**GOAL OF THE EXERCISE**.
Which lines in the records below contain the word "PhyloP"? Return each of them.

[Records excerpted from a collection]
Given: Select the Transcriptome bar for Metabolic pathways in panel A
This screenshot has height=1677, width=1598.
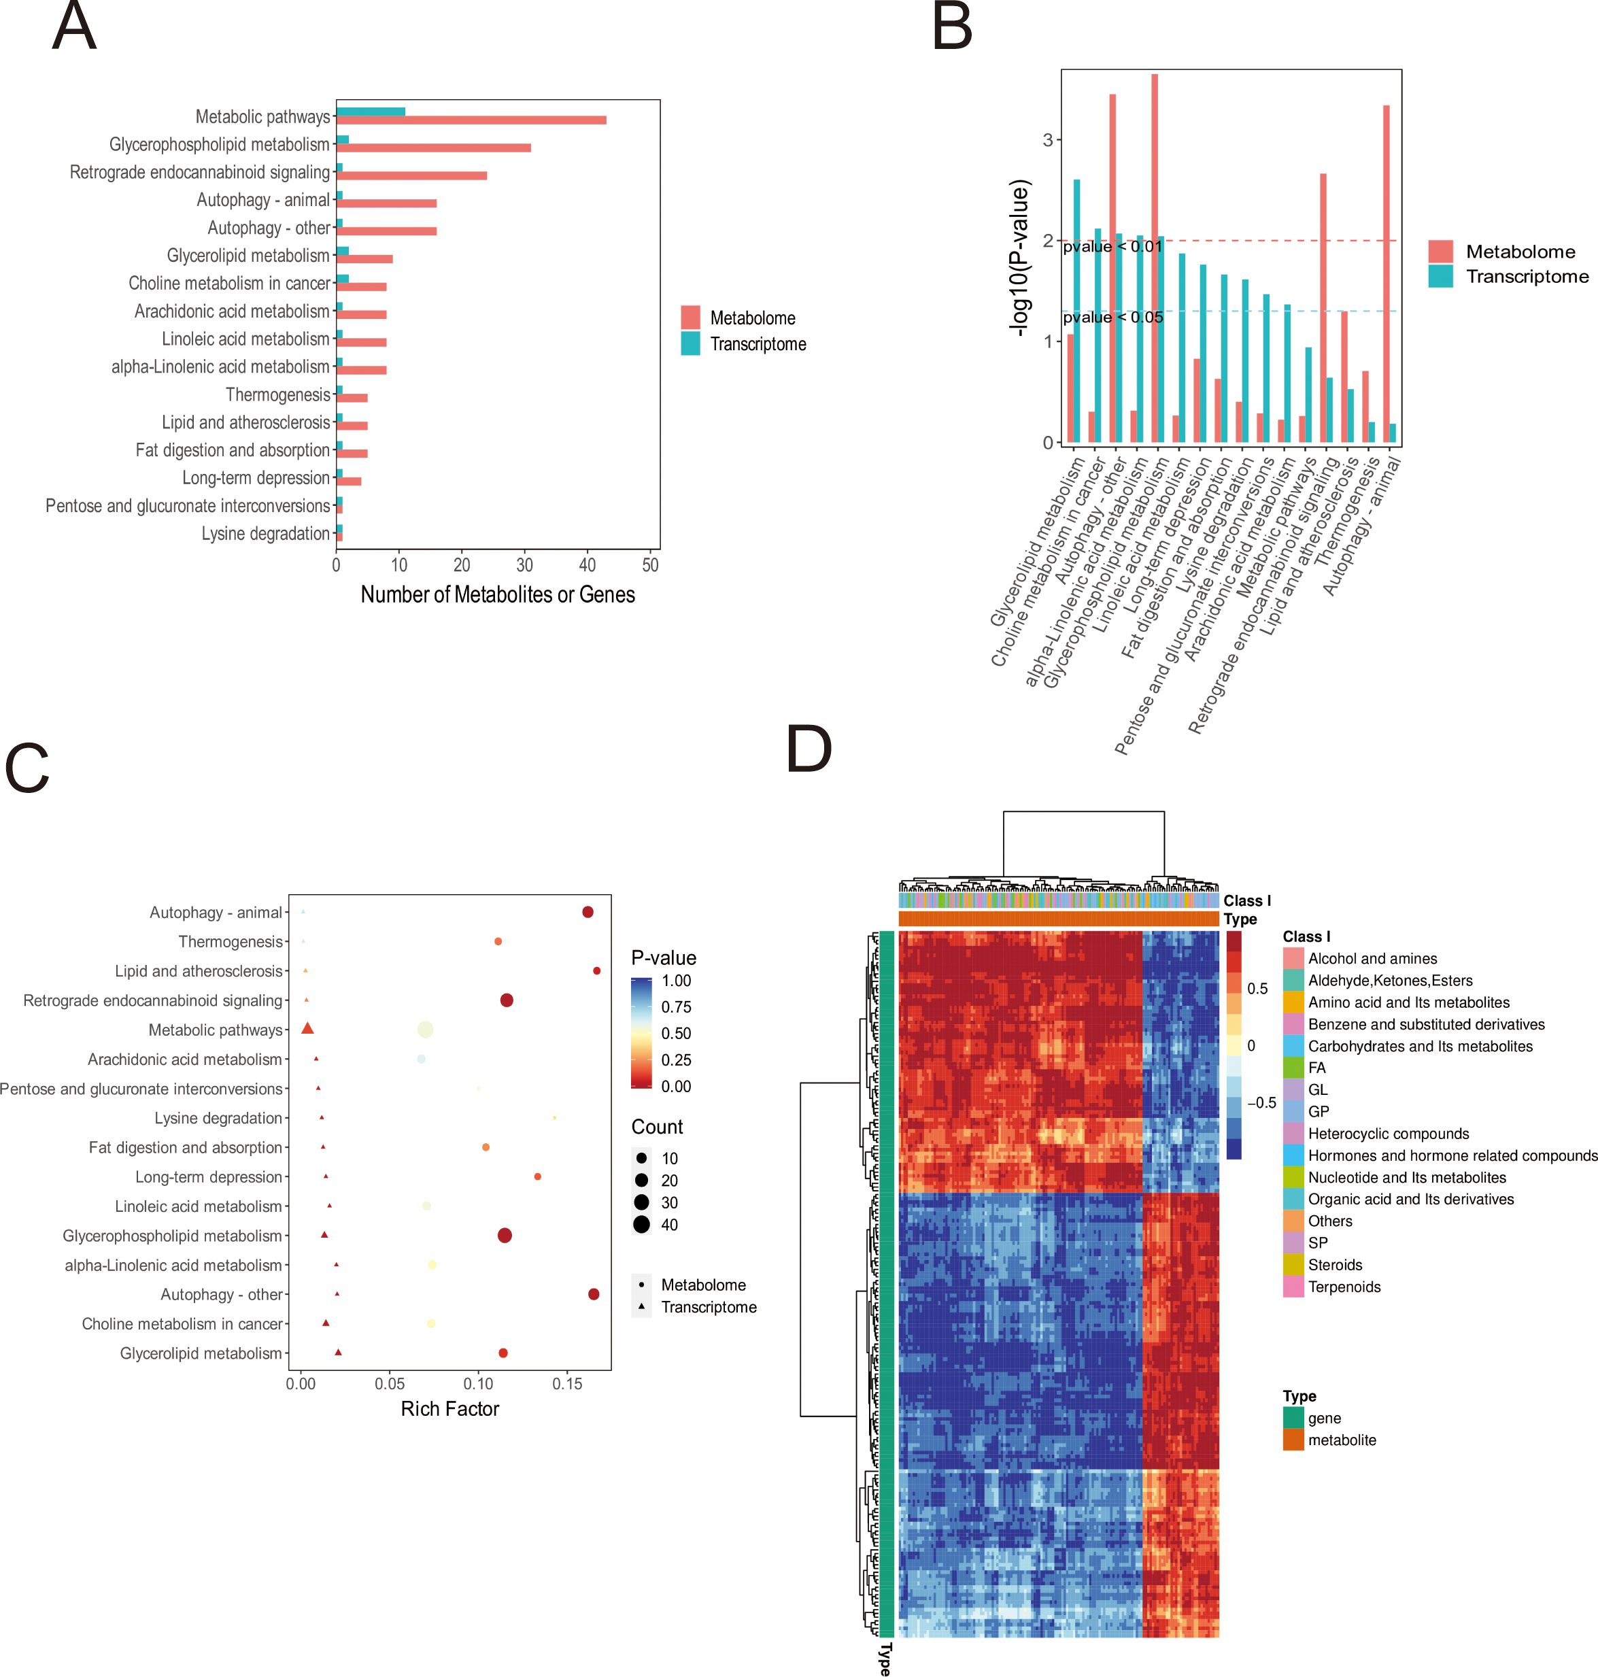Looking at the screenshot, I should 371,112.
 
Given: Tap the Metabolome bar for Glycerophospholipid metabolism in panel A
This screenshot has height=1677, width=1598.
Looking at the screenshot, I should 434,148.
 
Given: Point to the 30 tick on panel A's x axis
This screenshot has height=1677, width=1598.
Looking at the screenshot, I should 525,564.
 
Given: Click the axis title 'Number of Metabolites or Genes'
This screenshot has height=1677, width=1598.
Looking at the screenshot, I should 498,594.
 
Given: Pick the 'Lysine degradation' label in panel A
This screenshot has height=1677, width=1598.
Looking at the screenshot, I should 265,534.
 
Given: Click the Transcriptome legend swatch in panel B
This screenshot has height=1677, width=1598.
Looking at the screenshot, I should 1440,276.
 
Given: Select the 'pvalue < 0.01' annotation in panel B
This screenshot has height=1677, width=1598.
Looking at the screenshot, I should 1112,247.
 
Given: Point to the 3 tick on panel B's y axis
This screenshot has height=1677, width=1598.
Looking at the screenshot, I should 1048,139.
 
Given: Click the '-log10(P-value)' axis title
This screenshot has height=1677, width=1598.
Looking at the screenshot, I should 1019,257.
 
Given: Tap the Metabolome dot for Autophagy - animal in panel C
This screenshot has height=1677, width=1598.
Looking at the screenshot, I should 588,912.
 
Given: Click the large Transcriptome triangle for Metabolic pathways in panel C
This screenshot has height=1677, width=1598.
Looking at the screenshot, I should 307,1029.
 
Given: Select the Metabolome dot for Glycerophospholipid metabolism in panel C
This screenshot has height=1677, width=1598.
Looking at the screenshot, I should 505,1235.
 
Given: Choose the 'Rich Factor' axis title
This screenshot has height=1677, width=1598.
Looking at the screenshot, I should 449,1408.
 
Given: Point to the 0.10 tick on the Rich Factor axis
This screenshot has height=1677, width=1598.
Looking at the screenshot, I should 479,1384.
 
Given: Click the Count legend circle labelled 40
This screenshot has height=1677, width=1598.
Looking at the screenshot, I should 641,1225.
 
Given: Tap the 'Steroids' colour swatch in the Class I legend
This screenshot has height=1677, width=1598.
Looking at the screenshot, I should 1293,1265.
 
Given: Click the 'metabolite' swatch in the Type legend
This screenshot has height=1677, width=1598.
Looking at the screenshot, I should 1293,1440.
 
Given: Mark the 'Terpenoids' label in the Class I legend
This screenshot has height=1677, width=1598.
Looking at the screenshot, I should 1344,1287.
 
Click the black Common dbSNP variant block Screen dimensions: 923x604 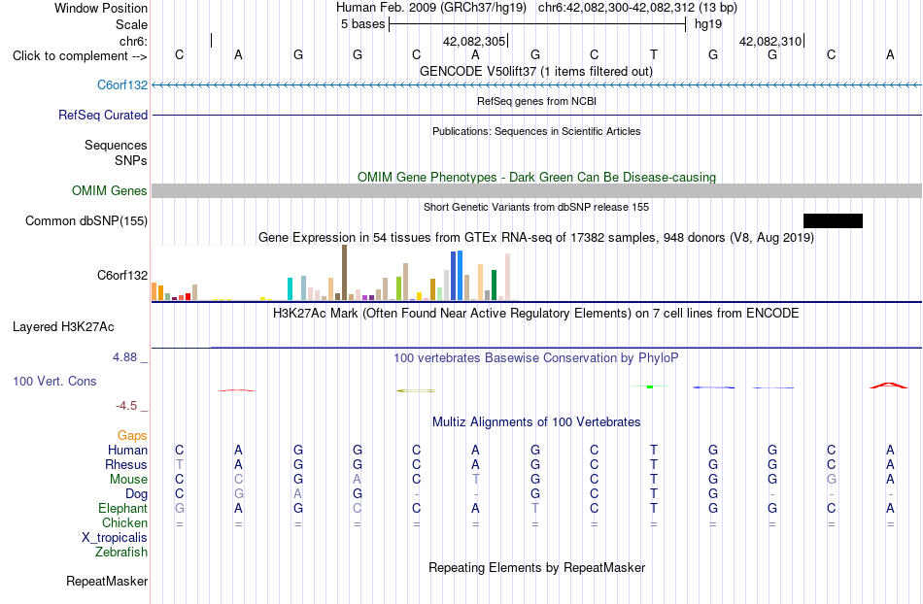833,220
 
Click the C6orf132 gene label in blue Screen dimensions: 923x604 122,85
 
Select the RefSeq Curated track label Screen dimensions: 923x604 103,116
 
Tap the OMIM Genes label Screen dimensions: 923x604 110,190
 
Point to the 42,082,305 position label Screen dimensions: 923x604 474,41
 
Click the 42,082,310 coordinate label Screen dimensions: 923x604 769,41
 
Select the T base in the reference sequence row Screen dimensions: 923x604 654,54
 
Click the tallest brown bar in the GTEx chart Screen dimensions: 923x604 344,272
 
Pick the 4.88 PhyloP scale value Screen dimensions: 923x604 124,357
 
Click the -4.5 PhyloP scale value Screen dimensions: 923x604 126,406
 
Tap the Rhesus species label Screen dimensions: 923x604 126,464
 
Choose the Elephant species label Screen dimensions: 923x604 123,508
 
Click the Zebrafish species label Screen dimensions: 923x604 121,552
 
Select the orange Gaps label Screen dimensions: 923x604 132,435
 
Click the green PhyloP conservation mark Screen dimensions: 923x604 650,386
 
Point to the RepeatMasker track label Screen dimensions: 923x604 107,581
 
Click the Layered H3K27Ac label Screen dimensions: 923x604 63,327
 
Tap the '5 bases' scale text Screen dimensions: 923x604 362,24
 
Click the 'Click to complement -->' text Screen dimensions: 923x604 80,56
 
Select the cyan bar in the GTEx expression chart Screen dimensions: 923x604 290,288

**SOLUTION**.
Pick the 4.88 PhyloP scale value Screen dimensions: 923x604 124,357
Click the -4.5 PhyloP scale value Screen dimensions: 923x604 126,406
Click the green PhyloP conservation mark Screen dimensions: 923x604 650,386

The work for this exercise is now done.